Bazı konularda gerçekten medeniyetler, ülkeler, değerler hiçbir anlam taşımıyor. Kadınlar olarak aynı duyguları hissetmekten kurtulamıyoruz ve bu bence çok güçlü bir şey. Görünmez, büyülü koca bir örgüt gibi.
Bu tarz kitaplar yazabilen yazarların cesaretlerini hep taktir ediyorum. Kendini, içini açmak, ailesinden bahsetmek, acılarını, zayıflıklarını, gölge yanlarını tespih taneleri gibi saçıp kendini bu kadar bilinir kılmak biraz korkutucu geliyor bana.

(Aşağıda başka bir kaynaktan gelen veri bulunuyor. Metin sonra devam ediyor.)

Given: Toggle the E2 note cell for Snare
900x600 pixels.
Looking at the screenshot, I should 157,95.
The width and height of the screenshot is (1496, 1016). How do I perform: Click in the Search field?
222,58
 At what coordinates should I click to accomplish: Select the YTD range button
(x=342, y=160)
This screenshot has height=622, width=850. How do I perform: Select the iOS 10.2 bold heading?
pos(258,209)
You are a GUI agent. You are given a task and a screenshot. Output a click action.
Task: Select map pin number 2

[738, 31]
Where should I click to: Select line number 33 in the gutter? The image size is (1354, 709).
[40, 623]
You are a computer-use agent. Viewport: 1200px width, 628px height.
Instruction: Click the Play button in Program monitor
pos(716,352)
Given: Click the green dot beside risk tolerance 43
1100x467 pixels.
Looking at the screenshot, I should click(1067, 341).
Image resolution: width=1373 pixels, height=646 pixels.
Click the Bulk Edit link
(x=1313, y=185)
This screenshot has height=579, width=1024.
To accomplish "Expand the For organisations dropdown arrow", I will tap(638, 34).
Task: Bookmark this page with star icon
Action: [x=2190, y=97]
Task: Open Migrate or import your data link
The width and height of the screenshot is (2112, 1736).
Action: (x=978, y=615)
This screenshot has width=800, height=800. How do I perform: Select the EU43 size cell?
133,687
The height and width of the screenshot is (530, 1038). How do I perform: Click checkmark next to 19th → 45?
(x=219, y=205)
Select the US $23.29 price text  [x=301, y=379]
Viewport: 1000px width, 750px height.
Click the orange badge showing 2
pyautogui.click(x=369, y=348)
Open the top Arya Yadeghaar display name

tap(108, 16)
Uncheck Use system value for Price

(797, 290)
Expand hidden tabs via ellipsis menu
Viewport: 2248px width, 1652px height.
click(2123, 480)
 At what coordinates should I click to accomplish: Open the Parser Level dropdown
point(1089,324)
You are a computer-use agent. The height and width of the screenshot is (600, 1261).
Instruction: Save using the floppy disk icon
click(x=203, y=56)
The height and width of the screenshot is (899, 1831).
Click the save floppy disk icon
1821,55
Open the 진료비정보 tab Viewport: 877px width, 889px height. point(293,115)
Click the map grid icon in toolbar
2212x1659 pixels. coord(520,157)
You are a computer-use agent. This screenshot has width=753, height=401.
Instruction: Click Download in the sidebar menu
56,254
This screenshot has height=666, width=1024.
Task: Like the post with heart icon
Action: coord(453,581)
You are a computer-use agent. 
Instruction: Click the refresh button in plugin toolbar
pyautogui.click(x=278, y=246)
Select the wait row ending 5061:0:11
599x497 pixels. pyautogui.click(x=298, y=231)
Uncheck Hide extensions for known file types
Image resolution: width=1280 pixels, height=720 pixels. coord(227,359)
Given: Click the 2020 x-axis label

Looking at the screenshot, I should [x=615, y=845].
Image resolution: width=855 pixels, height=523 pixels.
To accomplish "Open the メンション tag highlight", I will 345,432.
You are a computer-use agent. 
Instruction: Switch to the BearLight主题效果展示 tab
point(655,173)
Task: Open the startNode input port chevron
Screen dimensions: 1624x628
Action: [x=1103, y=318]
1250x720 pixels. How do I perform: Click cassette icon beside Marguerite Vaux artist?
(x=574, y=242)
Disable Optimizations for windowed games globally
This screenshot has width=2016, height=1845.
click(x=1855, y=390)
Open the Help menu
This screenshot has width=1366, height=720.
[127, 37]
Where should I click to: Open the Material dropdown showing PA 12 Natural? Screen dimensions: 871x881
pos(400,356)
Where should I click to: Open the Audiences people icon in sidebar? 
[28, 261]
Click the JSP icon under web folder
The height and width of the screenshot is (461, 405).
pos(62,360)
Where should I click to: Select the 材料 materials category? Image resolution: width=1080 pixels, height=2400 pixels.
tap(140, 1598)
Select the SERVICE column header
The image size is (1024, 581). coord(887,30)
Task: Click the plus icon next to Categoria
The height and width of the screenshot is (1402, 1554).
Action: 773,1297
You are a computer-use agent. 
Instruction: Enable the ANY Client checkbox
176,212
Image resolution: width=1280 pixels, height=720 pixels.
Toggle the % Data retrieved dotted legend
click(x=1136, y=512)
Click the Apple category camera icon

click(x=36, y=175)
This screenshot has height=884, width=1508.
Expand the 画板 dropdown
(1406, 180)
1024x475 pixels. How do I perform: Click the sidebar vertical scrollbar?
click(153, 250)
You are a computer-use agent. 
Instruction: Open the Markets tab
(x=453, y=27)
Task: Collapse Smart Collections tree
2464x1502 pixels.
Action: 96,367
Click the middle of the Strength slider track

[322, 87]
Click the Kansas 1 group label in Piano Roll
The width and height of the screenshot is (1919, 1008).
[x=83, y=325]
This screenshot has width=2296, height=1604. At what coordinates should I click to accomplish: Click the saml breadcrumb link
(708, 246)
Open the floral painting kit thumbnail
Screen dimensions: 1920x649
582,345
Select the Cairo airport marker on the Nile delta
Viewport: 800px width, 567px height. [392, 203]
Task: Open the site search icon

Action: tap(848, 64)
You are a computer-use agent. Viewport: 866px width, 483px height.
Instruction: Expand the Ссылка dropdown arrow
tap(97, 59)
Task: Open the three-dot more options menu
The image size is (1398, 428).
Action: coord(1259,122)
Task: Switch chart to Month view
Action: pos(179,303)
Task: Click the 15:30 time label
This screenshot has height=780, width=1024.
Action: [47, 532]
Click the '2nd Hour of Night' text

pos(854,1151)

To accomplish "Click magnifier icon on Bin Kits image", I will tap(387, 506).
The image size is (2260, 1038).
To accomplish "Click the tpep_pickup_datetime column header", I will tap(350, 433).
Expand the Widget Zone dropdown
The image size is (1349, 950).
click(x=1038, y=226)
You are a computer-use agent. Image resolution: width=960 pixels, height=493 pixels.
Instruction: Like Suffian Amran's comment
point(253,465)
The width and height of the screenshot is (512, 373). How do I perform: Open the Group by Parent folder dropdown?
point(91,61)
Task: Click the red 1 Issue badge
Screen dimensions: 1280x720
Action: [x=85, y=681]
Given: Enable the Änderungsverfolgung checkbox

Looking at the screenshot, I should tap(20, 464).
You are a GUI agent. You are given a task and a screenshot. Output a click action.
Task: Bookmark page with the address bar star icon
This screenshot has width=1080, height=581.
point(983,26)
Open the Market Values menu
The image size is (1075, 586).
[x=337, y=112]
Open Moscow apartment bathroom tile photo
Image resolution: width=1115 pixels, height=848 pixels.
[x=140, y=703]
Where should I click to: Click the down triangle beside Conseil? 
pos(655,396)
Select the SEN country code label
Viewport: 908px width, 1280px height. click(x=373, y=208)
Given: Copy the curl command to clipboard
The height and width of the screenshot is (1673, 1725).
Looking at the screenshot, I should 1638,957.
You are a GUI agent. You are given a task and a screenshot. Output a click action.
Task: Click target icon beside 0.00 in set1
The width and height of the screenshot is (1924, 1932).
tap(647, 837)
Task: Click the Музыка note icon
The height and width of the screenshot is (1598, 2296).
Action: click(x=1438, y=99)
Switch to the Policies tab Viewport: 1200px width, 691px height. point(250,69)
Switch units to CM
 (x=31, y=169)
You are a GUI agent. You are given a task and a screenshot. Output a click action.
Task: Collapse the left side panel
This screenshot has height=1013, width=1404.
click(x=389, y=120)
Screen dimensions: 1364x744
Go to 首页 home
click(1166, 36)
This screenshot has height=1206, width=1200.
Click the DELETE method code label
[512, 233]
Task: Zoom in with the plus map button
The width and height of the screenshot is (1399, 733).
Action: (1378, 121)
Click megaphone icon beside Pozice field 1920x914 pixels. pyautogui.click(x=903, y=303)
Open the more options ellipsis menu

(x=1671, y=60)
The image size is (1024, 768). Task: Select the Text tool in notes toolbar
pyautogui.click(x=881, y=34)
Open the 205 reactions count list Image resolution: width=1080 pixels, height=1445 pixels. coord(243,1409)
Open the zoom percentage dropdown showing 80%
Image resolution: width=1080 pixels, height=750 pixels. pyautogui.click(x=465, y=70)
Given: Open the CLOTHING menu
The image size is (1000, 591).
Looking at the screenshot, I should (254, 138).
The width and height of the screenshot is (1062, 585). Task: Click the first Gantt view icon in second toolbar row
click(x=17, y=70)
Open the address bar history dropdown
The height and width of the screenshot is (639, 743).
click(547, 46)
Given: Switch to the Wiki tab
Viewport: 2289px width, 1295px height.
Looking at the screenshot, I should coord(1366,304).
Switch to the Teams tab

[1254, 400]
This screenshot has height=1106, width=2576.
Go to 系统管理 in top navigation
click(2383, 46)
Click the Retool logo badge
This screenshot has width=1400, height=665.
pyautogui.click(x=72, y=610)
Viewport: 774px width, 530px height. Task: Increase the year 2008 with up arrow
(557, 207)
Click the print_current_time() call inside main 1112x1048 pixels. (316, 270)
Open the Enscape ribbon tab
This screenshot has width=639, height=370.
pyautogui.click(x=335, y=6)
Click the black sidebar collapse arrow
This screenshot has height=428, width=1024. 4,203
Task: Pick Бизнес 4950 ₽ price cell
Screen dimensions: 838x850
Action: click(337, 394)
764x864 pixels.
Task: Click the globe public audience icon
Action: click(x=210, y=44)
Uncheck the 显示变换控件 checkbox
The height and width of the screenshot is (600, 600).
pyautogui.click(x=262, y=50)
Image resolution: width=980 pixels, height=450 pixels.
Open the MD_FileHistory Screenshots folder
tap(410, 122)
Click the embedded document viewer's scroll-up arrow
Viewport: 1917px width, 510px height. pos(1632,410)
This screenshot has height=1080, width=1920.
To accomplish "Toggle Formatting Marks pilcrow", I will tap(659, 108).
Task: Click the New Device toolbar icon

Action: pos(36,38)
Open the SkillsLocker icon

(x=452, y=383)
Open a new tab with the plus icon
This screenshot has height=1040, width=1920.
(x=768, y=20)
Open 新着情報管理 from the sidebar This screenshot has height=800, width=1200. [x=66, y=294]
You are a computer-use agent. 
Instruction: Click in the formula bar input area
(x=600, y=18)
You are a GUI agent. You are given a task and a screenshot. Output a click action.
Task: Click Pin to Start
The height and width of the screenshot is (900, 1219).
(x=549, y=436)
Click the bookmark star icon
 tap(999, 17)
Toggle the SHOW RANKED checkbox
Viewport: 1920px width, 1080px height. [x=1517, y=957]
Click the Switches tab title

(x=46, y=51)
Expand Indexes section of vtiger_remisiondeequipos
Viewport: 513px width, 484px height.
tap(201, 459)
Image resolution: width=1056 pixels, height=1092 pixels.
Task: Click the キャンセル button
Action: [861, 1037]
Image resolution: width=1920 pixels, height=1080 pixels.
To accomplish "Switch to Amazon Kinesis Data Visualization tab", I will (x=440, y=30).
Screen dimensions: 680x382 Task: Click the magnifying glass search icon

Oysa okumak ilham verici.
Bence okuyan her kadın bir yerinde kendisiyle karşılaşacaktır kitabın. Belki sorunlu bir ebeveynle ilgilendiği bölümde, belki bedensel acılarla başa çıkmaya çalıştığı bölümde, belki çılgın ama yaralayıcı geçen ergenlik döneminde, belki de harika bir akademik hayatı yönettiği halde kendi duygularını hiçe saydığı bölümde… Bir yerlerde mutlaka tanıdık duygularla sarmalanacaksınız.
Son olarak kitabın bu kadar etkilemesinin en büyük sebeplerinden biri kesinlikle çevirinin güzelliği ve samimiyeti. Begüm Kovulmaz’a teşekkürler.